— Exercise prompt —
The lines to print are the one containing "Pin the player window" and every line after it through the end of the entries below. Print them exactly and nothing else.

================

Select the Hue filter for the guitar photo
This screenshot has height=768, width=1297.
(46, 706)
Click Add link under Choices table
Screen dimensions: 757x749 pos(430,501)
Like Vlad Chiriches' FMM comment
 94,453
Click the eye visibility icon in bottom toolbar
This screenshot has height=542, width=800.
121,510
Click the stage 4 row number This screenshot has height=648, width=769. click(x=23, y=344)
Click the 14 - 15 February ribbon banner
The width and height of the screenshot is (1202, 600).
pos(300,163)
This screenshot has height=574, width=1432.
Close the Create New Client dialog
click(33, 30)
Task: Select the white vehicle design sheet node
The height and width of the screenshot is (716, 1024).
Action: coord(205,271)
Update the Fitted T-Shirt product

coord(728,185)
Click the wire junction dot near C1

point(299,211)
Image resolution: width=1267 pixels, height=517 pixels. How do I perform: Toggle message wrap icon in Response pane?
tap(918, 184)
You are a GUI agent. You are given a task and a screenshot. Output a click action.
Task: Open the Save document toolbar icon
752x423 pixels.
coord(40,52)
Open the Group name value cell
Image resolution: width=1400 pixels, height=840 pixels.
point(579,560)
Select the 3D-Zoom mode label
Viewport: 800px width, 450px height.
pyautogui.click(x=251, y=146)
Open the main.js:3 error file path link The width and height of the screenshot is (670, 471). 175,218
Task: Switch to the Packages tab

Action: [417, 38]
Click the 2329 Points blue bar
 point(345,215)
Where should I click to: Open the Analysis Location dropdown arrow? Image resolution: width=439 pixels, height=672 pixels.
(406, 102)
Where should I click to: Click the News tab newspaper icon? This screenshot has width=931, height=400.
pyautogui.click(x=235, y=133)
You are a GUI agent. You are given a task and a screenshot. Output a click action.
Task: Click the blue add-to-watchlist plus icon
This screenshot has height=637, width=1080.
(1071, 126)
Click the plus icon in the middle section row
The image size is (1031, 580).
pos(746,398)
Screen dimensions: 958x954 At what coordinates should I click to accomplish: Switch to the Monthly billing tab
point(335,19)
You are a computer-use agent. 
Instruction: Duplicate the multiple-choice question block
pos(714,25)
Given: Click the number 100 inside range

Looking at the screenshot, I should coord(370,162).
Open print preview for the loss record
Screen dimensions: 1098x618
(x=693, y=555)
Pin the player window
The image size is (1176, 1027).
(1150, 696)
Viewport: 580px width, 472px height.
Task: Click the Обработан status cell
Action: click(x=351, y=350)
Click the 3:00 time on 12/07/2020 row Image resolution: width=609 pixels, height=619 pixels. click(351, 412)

================

— Expected answer —
Pin the player window
The image size is (1176, 1027).
(1150, 696)
Viewport: 580px width, 472px height.
Task: Click the Обработан status cell
Action: click(x=351, y=350)
Click the 3:00 time on 12/07/2020 row Image resolution: width=609 pixels, height=619 pixels. click(351, 412)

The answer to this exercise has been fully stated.